**Exercise brief:** Please retype the data in full, exactly as given.

[Dataset entries]
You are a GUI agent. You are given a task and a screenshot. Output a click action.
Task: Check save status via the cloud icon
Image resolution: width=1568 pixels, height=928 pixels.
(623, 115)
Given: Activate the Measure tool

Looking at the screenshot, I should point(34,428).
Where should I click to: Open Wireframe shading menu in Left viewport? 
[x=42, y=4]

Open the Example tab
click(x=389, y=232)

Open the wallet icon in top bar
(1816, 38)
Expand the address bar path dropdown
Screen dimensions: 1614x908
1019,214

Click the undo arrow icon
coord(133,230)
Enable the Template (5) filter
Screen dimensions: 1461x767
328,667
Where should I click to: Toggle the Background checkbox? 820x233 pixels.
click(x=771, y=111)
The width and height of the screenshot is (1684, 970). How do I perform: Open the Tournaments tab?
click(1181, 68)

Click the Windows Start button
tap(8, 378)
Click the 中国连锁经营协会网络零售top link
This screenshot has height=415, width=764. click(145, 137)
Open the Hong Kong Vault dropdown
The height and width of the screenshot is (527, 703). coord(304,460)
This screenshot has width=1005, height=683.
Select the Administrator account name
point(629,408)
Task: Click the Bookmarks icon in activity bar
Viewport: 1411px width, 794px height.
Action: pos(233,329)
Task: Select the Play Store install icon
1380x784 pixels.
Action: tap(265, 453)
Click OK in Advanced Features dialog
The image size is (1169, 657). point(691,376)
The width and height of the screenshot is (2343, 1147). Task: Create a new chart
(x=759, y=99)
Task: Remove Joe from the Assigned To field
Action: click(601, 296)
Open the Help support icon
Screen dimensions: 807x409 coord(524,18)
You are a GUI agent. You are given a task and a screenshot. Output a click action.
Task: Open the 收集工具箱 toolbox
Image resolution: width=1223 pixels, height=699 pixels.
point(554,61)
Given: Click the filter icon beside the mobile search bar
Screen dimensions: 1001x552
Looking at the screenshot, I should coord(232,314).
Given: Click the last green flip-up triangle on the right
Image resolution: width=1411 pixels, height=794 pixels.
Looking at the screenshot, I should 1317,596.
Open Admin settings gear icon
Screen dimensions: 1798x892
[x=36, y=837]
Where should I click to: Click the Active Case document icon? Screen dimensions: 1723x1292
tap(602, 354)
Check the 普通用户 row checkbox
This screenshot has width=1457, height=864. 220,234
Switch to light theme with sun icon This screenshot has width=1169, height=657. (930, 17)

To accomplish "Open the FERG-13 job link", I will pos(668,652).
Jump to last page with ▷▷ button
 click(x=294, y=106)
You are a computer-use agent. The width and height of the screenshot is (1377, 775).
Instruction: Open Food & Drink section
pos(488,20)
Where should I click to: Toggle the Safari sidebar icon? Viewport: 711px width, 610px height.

**Response to the exercise:**
You are a GUI agent. You are given a task and a screenshot. Output a click action.
Task: Check save status via the cloud icon
Image resolution: width=1568 pixels, height=928 pixels.
(623, 115)
Given: Activate the Measure tool

Looking at the screenshot, I should point(34,428).
Where should I click to: Open Wireframe shading menu in Left viewport? 
[x=42, y=4]

Open the Example tab
click(x=389, y=232)

Open the wallet icon in top bar
(1816, 38)
Expand the address bar path dropdown
Screen dimensions: 1614x908
1019,214

Click the undo arrow icon
coord(133,230)
Enable the Template (5) filter
Screen dimensions: 1461x767
328,667
Where should I click to: Toggle the Background checkbox? 820x233 pixels.
click(x=771, y=111)
The width and height of the screenshot is (1684, 970). How do I perform: Open the Tournaments tab?
click(1181, 68)

Click the Windows Start button
tap(8, 378)
Click the 中国连锁经营协会网络零售top link
This screenshot has height=415, width=764. click(145, 137)
Open the Hong Kong Vault dropdown
The height and width of the screenshot is (527, 703). coord(304,460)
This screenshot has width=1005, height=683.
Select the Administrator account name
point(629,408)
Task: Click the Bookmarks icon in activity bar
Viewport: 1411px width, 794px height.
Action: pos(233,329)
Task: Select the Play Store install icon
1380x784 pixels.
Action: tap(265, 453)
Click OK in Advanced Features dialog
The image size is (1169, 657). point(691,376)
The width and height of the screenshot is (2343, 1147). Task: Create a new chart
(x=759, y=99)
Task: Remove Joe from the Assigned To field
Action: click(601, 296)
Open the Help support icon
Screen dimensions: 807x409 coord(524,18)
You are a GUI agent. You are given a task and a screenshot. Output a click action.
Task: Open the 收集工具箱 toolbox
Image resolution: width=1223 pixels, height=699 pixels.
point(554,61)
Given: Click the filter icon beside the mobile search bar
Screen dimensions: 1001x552
Looking at the screenshot, I should coord(232,314).
Given: Click the last green flip-up triangle on the right
Image resolution: width=1411 pixels, height=794 pixels.
Looking at the screenshot, I should 1317,596.
Open Admin settings gear icon
Screen dimensions: 1798x892
[x=36, y=837]
Where should I click to: Click the Active Case document icon? Screen dimensions: 1723x1292
tap(602, 354)
Check the 普通用户 row checkbox
This screenshot has width=1457, height=864. 220,234
Switch to light theme with sun icon This screenshot has width=1169, height=657. (930, 17)

To accomplish "Open the FERG-13 job link", I will pos(668,652).
Jump to last page with ▷▷ button
 click(x=294, y=106)
You are a computer-use agent. The width and height of the screenshot is (1377, 775).
Instruction: Open Food & Drink section
pos(488,20)
Where should I click to: Toggle the Safari sidebar icon? Viewport: 711px width, 610px height.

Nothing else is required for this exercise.